→ TEXTE DONNÉ
De plus, aux confins de ce qui est visible se tapissent ceux qu’on devine seulement : les spectres des Galgals, le Vieil Homme Saule et les Huorns, Bombadil et Baie d’Or, ainsi que ces créatures qui précipitent les neiges sur la cruelle montagne Caradhras. Les questions que soulève le récit donnent lieu à de nouvelles histoires, sans compter toutes celles qui, au fil de l’œuvre, ne sont que suggérées : les histoires de Gil-galad, de Beren, de Durin ou des chats de la Reine Berúthiel. La Terre du Milieu est inépuisable.

→ EXERCICE PROPOSÉ 1
Répondez à chaque question d'après le texte donné, en reprenant les repères (a), (b) et (c) :
(a) Sur quelle montagne des créatures précipitent-elles les neiges ?
(b) À quoi les questions que soulève le récit donnent-elles lieu ?
(c) Quel adjectif le texte applique-t-il à la Terre du Milieu ?
→ EXERCICE PROPOSÉ 2
Relevez toutes les histoires que le texte donné présente comme seulement suggérées au fil de l'œuvre.

→ LIGNES FOURNIES
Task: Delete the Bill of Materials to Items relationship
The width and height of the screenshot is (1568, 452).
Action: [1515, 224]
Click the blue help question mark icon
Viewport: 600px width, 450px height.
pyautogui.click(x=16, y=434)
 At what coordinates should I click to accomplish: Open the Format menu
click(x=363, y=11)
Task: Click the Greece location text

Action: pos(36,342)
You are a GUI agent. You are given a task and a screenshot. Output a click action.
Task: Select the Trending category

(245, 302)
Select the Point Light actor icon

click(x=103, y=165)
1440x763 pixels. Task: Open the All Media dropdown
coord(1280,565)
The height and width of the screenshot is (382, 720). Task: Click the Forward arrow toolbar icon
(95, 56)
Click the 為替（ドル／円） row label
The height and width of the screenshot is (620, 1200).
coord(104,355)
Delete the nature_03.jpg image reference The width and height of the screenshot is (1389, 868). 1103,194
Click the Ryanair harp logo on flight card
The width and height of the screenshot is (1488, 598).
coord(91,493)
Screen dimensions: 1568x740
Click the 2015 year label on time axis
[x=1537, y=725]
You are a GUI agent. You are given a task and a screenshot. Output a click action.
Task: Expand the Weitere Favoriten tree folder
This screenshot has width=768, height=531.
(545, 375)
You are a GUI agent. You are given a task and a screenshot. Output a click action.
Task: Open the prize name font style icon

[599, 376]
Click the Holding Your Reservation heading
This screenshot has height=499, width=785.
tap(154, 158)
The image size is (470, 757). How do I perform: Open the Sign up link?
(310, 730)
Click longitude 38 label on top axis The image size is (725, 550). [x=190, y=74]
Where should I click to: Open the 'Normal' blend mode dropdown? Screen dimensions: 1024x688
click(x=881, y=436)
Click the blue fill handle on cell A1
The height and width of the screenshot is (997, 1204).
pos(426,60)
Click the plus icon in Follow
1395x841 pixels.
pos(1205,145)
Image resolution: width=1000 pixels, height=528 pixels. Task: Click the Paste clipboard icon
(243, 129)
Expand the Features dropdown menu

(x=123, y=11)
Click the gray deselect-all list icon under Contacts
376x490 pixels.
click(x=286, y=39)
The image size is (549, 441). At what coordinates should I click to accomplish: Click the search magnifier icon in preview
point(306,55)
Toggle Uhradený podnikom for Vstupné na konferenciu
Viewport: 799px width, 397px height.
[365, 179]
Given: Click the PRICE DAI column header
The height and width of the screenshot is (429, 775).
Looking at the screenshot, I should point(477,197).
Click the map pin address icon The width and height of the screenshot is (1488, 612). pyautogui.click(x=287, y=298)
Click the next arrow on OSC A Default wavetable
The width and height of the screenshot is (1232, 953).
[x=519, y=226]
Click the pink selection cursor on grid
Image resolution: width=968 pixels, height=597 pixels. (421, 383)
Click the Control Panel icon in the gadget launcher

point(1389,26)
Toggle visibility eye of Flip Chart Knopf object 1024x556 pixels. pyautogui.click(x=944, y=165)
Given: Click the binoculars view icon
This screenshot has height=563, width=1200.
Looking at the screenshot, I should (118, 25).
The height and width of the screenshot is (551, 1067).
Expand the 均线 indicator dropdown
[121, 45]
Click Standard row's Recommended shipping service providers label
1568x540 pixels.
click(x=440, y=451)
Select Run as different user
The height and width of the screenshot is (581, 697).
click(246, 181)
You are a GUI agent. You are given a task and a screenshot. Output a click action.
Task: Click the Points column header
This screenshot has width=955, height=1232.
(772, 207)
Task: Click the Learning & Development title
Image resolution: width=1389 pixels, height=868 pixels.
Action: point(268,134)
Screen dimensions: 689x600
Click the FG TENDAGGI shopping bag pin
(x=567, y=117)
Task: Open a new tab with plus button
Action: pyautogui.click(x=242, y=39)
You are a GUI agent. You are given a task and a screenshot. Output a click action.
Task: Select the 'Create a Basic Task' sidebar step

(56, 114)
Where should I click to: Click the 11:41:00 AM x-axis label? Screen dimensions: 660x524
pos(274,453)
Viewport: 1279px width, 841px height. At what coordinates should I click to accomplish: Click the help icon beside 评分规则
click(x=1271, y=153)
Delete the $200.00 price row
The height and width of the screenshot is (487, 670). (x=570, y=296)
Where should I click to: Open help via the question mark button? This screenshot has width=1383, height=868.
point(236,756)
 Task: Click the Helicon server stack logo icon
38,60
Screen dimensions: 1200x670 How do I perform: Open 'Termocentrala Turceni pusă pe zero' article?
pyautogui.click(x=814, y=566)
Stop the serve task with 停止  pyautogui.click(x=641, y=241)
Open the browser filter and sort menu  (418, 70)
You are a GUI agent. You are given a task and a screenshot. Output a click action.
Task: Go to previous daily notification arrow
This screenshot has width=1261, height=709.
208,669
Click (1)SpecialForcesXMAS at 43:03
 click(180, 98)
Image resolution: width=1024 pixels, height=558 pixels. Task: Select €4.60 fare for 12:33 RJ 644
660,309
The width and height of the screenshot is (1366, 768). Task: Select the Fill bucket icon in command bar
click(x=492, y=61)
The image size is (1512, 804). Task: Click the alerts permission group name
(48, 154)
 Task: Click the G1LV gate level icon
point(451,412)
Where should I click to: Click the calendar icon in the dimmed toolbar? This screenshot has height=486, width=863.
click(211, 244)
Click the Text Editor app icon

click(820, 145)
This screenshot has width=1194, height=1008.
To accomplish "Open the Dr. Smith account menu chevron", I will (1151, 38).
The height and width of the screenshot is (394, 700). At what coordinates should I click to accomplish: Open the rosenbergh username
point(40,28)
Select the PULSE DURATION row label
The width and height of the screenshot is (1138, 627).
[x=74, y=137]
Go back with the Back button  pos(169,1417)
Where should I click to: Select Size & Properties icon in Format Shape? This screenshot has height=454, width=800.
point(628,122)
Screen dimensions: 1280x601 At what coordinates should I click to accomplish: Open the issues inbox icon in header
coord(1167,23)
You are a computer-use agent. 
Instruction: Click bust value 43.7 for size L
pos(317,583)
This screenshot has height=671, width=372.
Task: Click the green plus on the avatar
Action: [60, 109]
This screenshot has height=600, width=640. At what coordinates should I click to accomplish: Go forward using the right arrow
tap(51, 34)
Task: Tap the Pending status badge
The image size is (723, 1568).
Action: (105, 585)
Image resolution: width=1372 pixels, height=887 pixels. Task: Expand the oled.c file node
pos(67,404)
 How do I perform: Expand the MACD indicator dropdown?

→ RÉPONSE COMPLÈTE 1
(a) Sur la montagne Caradhras.
(b) Elles donnent lieu à de nouvelles histoires.
(c) Inépuisable.

→ RÉPONSE COMPLÈTE 2
- L'histoire de Gil-galad
- L'histoire de Beren
- L'histoire de Durin
- L'histoire des chats de la Reine Berúthiel